- Records supplied -
=-=-=
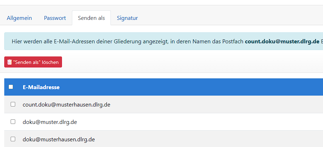Image resolution: width=323 pixels, height=147 pixels.
Task: Check the count.doku@musterhausen.dlrg.de checkbox
Action: click(13, 104)
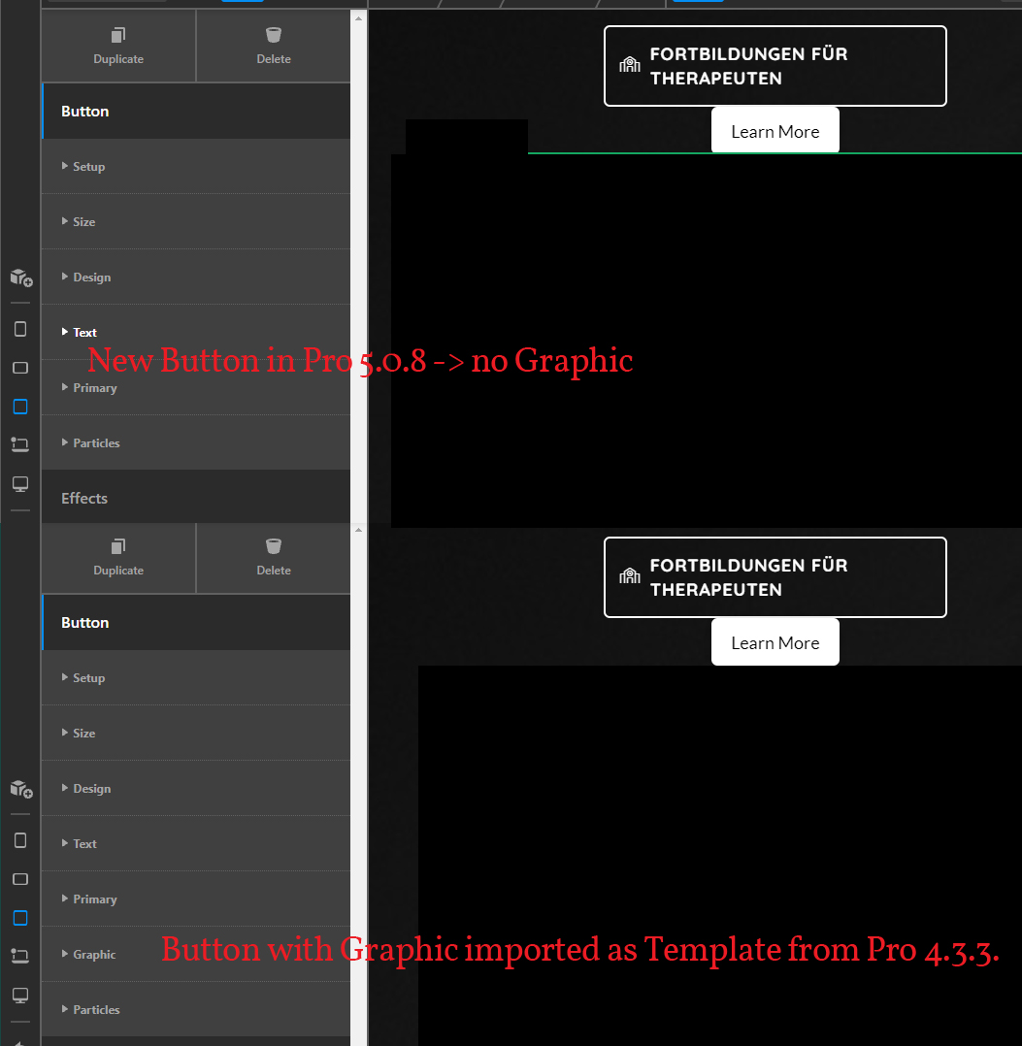
Task: Toggle blue tablet breakpoint in upper sidebar
Action: (x=20, y=407)
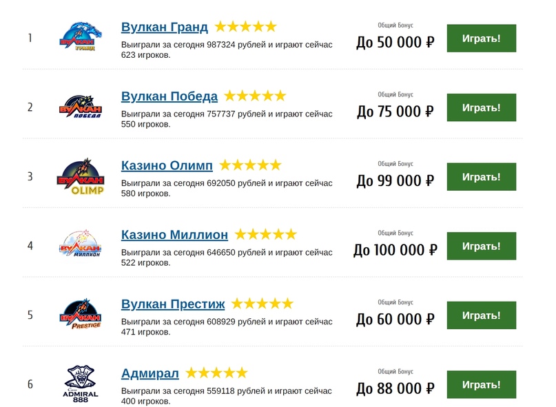Click the Admiral 888 logo

81,384
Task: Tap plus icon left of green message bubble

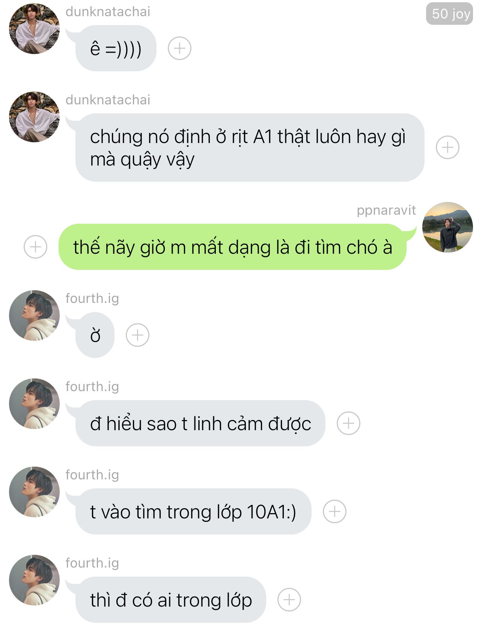Action: pyautogui.click(x=35, y=247)
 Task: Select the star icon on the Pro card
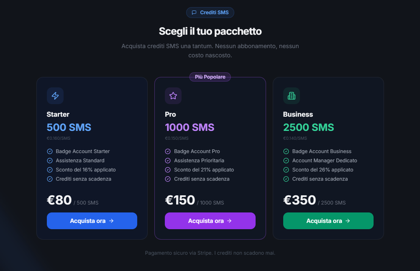click(173, 96)
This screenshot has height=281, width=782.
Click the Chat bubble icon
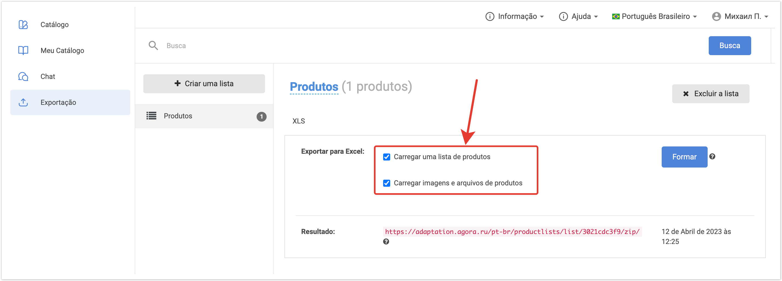click(23, 76)
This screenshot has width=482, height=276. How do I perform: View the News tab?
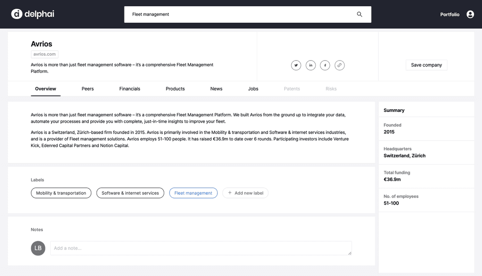pyautogui.click(x=216, y=89)

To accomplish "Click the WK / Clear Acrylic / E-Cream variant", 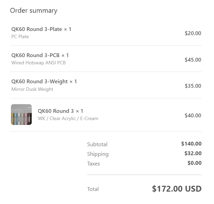I will coord(68,119).
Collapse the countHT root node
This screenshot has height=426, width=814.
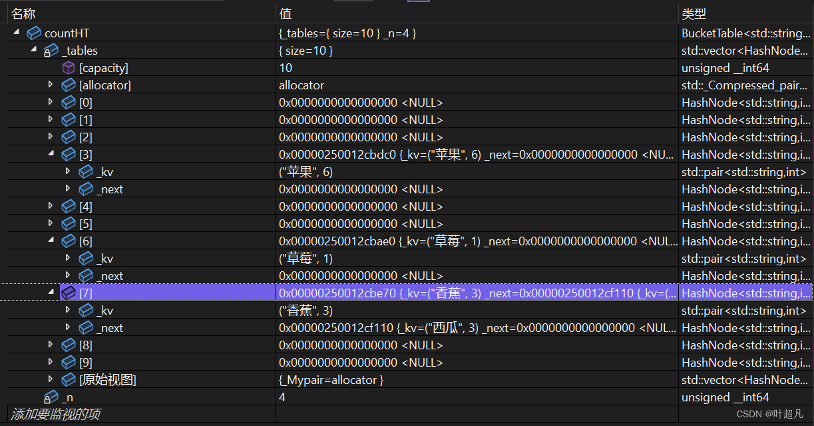(16, 33)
=-=-=
- Problem requirements -
Every line from the one containing "Collapse the countHT root node" through the last line of the records is to be reproduced exactly, with pictures left out and nothing else given.

- Response to this task -
Collapse the countHT root node
This screenshot has height=426, width=814.
(16, 33)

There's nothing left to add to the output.